Un produit à améliorer

Je reviens d’une sortie en motoneige de cinq jours sur un circuit reliant les monts Valin et la réserve crie d’Oujé-Bougoumou à Chibougamau, via les passerelles du 49e parallèle au nord du lac Saint-Jean. La qualité des repas et de l’hébergement étaient impeccables sur les sites de Mont-Vilain, de Chute-à-l’Ours et à Oujé-Bougoumou.

Il y a encore du chemin à faire cependant pour qualifier l’offre motoneige de tourisme d’aventure. Il n’y avait pas de produit de microbrasserie dans les relais, pas de produits régionaux, pas de vin de qualité, alors que la poutine et les burgers sont les vedettes des menus offerts.

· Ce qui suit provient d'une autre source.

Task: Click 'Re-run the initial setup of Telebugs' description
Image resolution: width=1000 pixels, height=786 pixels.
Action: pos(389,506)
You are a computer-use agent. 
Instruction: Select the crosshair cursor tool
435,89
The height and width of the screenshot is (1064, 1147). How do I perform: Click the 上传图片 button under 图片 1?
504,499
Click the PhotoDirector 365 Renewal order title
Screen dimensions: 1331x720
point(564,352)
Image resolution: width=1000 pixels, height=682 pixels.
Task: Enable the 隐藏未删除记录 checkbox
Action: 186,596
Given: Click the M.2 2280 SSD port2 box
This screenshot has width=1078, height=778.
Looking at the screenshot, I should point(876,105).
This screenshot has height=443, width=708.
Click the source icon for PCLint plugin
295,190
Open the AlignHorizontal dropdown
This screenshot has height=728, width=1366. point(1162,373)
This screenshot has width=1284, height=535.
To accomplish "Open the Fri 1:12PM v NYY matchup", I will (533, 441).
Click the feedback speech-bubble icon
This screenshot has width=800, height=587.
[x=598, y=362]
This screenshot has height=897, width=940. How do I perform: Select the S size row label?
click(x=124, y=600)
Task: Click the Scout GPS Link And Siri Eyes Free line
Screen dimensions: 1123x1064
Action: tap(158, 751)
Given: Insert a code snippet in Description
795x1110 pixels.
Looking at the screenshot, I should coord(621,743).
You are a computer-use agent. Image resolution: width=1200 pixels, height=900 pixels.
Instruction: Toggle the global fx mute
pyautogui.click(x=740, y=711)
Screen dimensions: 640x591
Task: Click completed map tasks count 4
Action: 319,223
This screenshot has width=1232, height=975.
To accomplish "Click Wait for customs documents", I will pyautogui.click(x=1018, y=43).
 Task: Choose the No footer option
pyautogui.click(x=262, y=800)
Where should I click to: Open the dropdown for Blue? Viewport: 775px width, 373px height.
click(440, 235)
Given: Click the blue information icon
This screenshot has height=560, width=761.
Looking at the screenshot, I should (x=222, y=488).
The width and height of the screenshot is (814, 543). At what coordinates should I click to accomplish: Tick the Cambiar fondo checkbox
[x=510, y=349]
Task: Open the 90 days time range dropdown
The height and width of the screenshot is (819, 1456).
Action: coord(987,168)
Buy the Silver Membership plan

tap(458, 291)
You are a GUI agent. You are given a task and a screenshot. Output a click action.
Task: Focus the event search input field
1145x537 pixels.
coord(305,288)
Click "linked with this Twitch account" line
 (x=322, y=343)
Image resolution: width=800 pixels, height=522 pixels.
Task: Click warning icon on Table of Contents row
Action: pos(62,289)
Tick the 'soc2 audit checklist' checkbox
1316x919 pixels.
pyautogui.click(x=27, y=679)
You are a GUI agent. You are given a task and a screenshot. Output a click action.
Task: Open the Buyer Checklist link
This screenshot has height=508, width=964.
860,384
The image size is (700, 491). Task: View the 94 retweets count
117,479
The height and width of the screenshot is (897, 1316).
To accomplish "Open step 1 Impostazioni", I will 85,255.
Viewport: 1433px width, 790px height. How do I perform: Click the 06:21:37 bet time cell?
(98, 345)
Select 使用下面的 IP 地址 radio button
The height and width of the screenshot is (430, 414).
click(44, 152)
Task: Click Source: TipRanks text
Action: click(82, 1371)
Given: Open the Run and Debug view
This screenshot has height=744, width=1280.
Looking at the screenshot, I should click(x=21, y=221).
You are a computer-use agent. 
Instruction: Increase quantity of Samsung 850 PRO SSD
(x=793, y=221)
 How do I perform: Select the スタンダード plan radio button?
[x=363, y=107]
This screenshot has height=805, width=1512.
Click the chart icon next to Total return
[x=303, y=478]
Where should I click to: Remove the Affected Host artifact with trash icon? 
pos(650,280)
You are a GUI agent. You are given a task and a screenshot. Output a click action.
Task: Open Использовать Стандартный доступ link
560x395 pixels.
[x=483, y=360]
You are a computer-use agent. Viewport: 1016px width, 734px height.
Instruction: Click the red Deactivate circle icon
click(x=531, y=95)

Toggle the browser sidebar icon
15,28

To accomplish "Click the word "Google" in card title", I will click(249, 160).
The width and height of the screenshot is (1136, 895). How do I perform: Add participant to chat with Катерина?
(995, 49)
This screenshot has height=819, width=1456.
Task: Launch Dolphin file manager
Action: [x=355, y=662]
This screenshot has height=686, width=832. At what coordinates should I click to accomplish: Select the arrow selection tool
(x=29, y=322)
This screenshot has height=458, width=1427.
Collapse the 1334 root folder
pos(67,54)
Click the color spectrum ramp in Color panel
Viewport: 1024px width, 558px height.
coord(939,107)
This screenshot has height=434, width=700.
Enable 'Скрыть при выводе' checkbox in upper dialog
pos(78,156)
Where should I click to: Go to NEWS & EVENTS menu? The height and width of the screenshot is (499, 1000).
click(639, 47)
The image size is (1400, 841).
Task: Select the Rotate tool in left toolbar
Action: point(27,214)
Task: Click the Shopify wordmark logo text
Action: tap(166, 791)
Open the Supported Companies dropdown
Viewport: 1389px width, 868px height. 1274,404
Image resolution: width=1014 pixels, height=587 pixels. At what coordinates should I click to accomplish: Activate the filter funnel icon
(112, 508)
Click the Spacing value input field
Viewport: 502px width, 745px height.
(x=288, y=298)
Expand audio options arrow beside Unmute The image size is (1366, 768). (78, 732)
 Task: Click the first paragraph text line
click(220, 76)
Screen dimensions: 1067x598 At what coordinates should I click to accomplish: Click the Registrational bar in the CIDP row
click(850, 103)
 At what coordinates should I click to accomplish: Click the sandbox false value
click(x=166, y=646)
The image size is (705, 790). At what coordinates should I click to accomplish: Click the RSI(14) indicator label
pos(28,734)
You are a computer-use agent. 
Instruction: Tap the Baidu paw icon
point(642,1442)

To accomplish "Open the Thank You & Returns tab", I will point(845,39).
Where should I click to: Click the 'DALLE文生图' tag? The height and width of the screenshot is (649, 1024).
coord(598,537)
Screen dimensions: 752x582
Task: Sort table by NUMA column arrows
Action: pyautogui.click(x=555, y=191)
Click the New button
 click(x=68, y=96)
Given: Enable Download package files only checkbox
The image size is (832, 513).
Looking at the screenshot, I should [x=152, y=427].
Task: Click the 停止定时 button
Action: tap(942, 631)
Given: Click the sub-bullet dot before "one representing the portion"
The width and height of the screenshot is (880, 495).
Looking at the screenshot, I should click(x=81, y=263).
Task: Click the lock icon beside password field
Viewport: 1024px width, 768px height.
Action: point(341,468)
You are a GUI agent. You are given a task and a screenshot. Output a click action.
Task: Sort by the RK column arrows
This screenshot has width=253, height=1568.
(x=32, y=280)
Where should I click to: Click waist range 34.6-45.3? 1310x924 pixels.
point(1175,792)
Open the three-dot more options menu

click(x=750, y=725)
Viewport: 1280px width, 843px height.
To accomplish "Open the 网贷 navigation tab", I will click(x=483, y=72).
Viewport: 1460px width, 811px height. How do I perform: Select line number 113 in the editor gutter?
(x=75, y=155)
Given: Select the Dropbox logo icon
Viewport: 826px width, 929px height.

« Les touristes recherchent les couleurs locales, la bonne nourriture, le bon vin. Les touristes d’aventure veulent apprendre, découvrir, vivre de nouvelles expériences, goûter à de nouveaux aliments. Vous avez tout ça ici ! J’ai même goûté à un gin local (Km12). C’est fabuleux ! C’est ça que les touristes veulent vivre », a conclu le spécialiste, qui considère le plein air comme la solution à bien des maux.